What the task asks:
Your answer is to be the exact text of the lines from the one containing "This screenshot has height=600, width=600." through the final line of the entries, restated in full, with pictures omitted.

Record excerpts:
=-=-=-=-=

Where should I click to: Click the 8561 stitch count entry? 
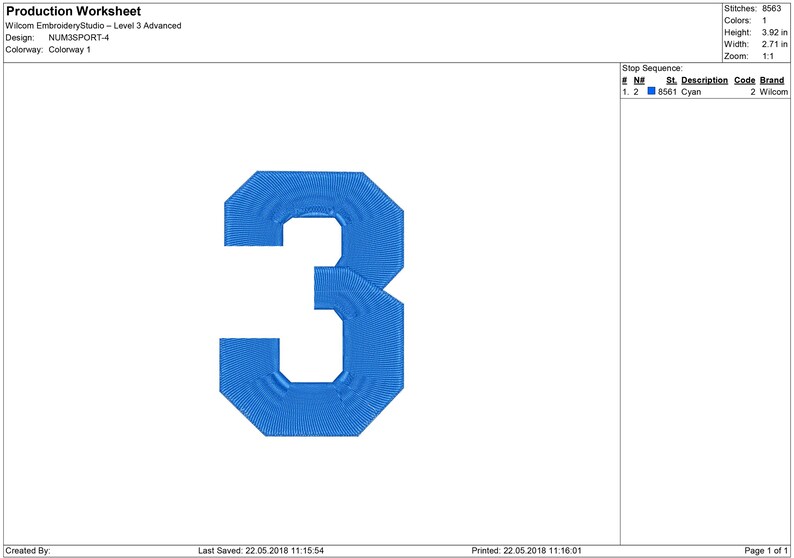pyautogui.click(x=667, y=92)
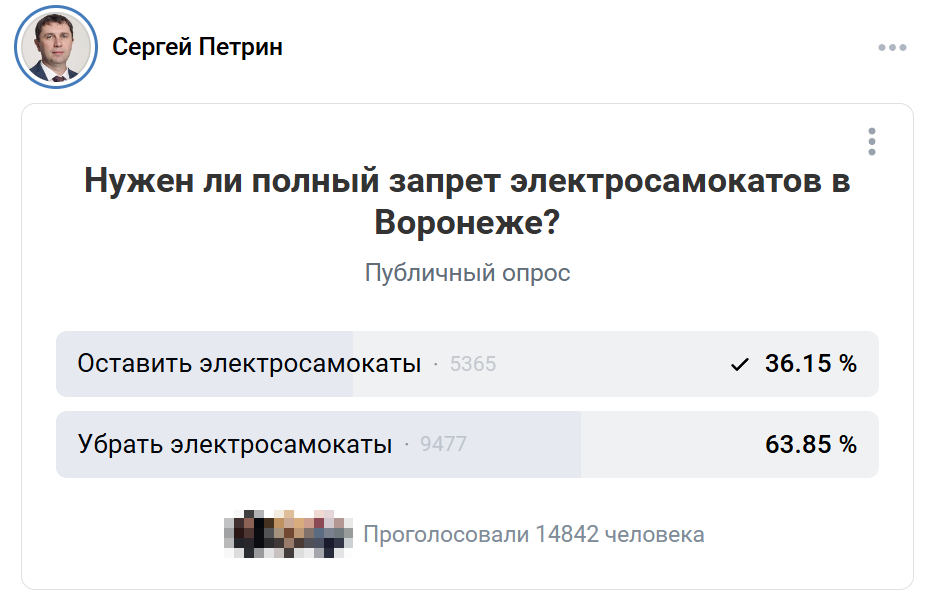This screenshot has width=934, height=610.
Task: Click Проголосовали 14842 человека link
Action: pos(533,534)
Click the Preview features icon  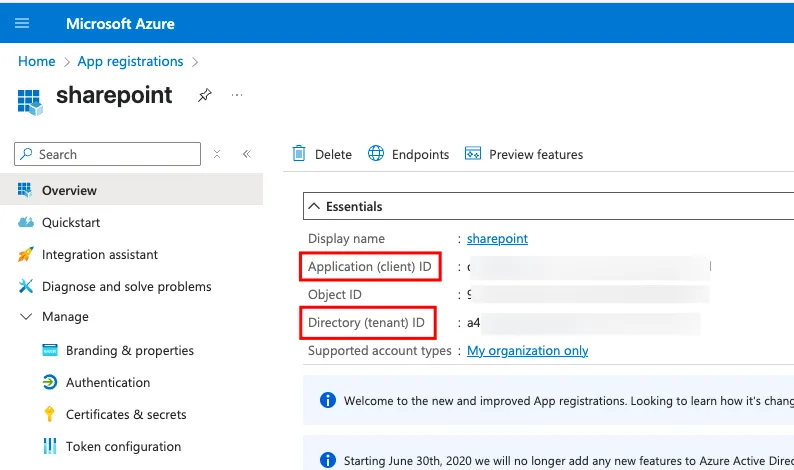tap(473, 154)
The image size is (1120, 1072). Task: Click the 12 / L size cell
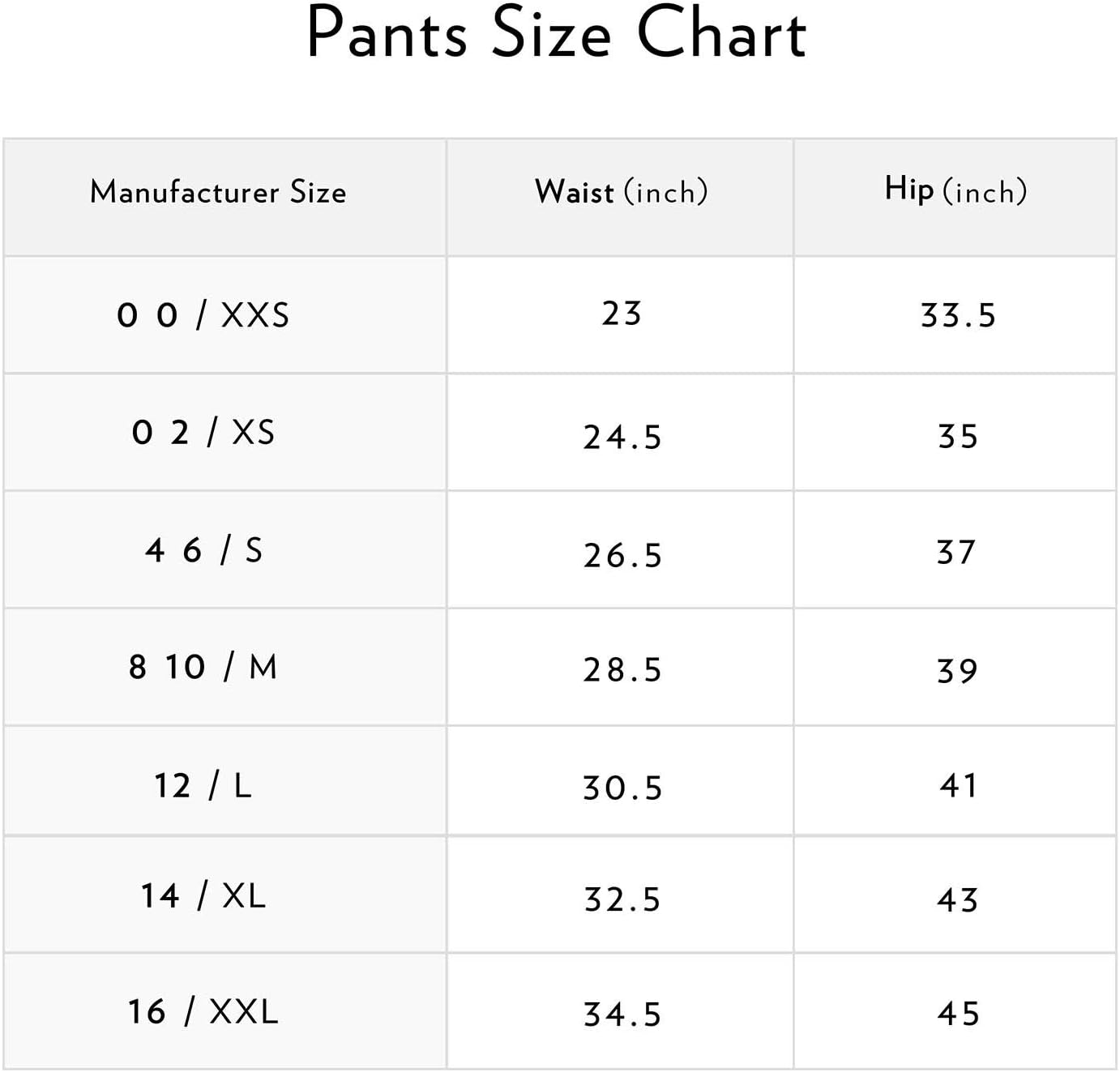point(203,786)
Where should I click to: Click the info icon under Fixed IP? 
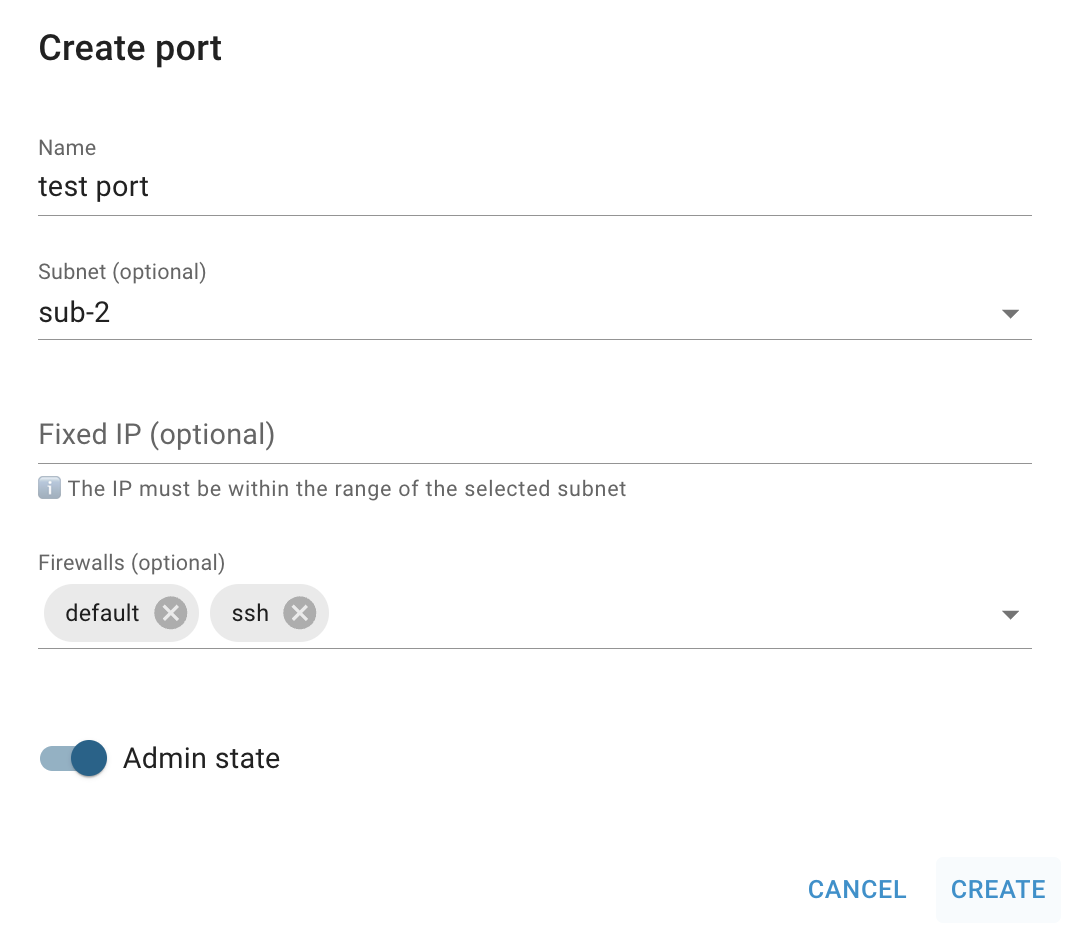(x=49, y=489)
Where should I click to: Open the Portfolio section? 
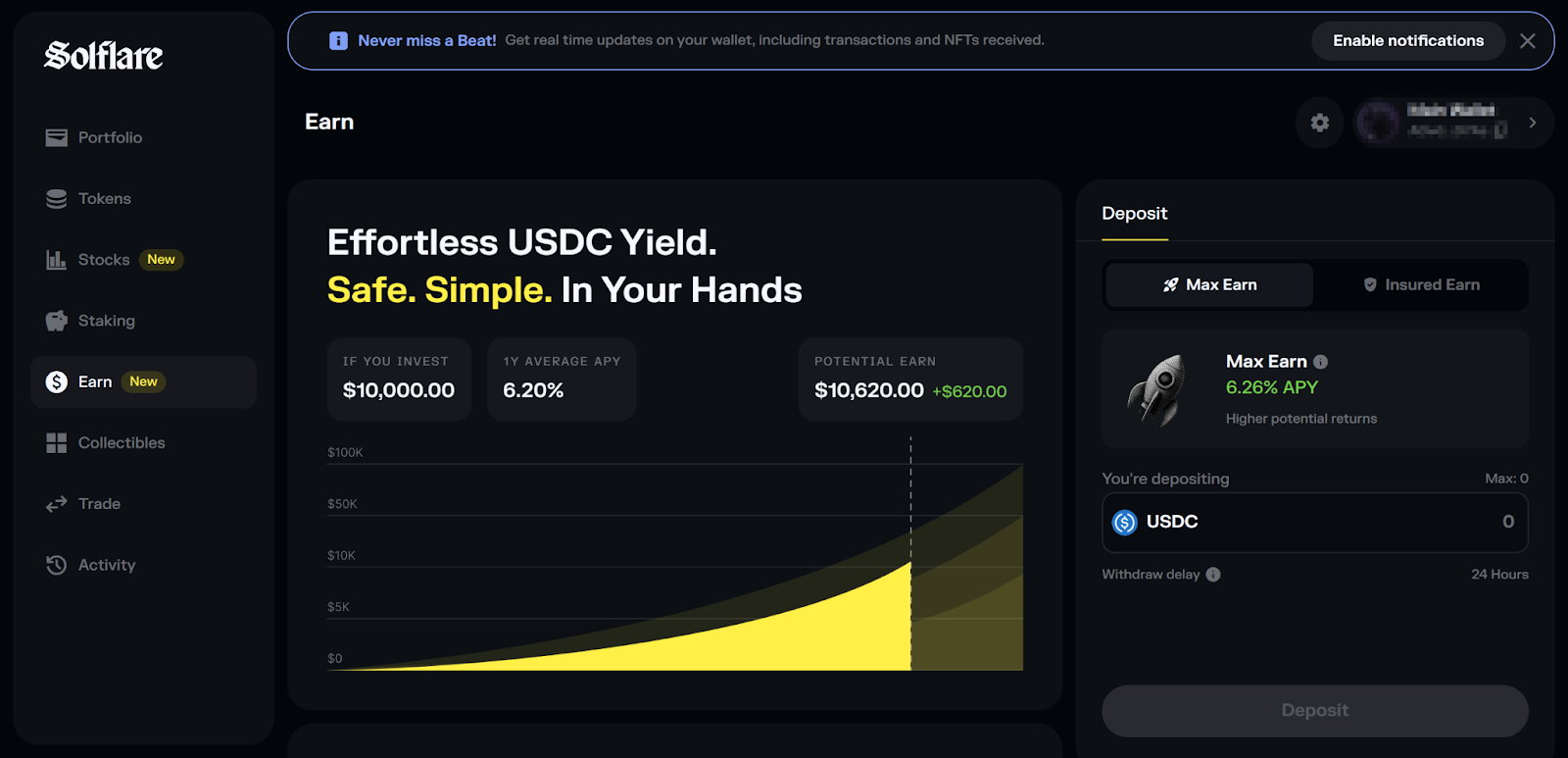[110, 136]
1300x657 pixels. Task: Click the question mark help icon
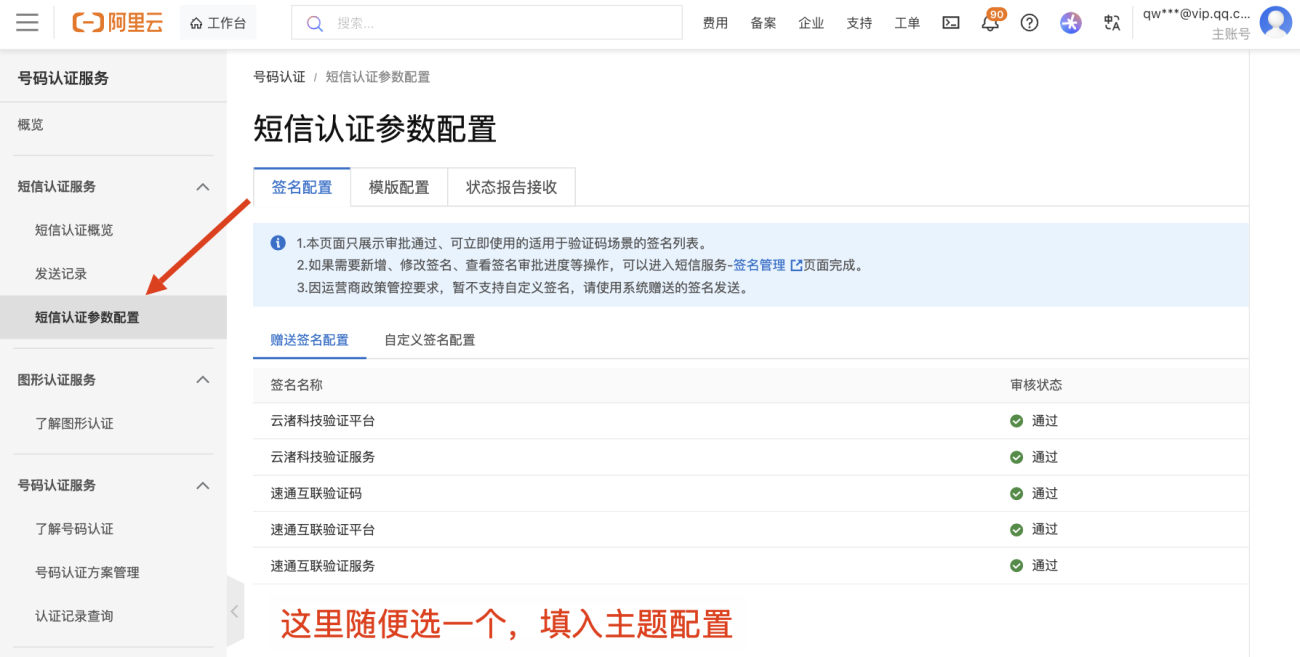(x=1029, y=22)
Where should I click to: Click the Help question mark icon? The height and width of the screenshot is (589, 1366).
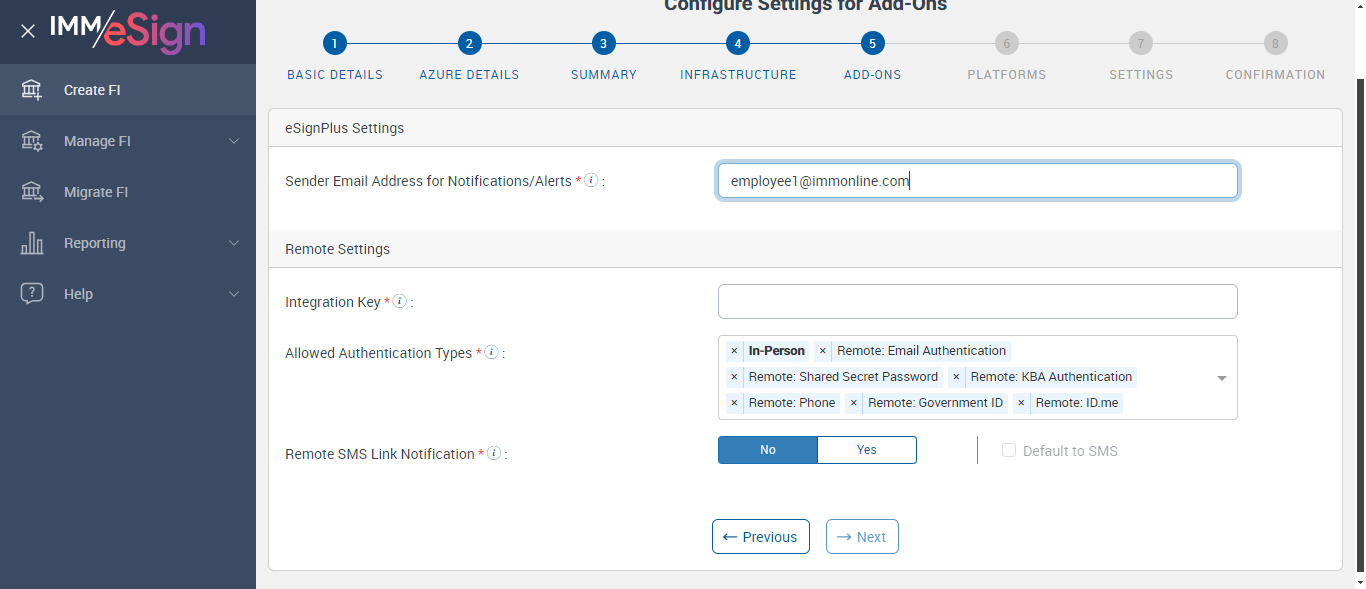[32, 294]
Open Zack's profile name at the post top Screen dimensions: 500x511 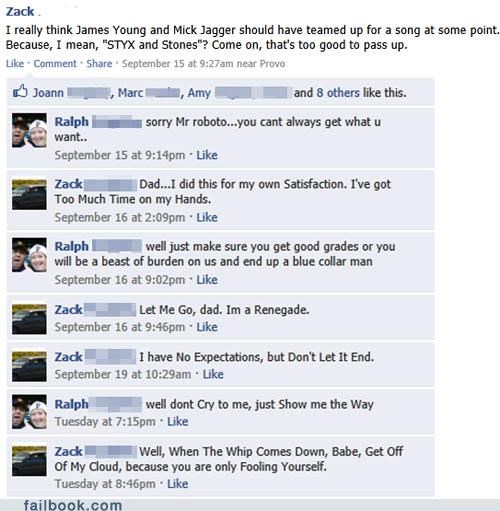point(20,12)
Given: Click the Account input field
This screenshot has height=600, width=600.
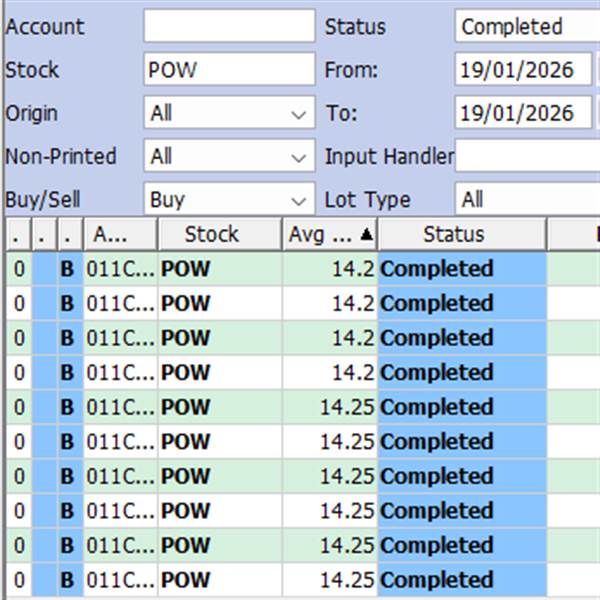Looking at the screenshot, I should (x=229, y=27).

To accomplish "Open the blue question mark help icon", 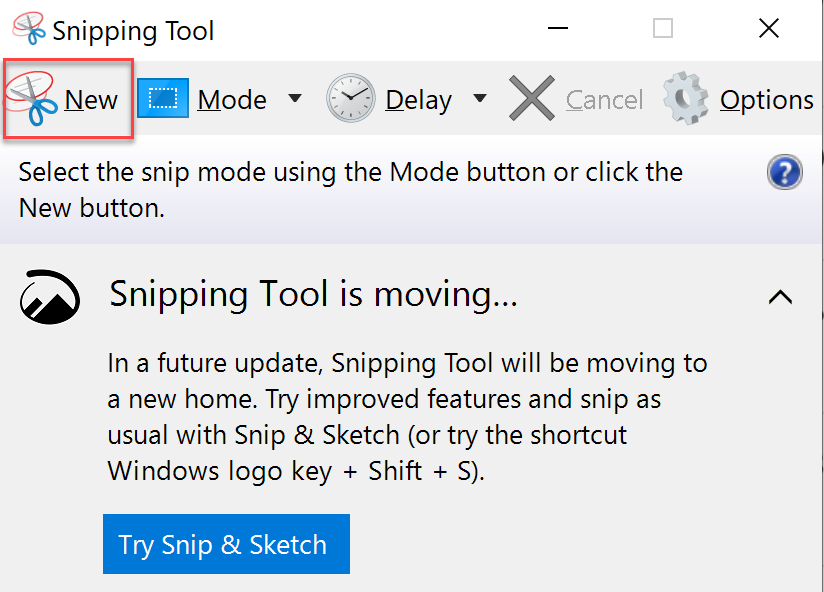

=-=-=-=-=

Solution below:
This screenshot has height=600, width=600.
Looking at the screenshot, I should (x=229, y=27).

To accomplish "Open the blue question mark help icon", 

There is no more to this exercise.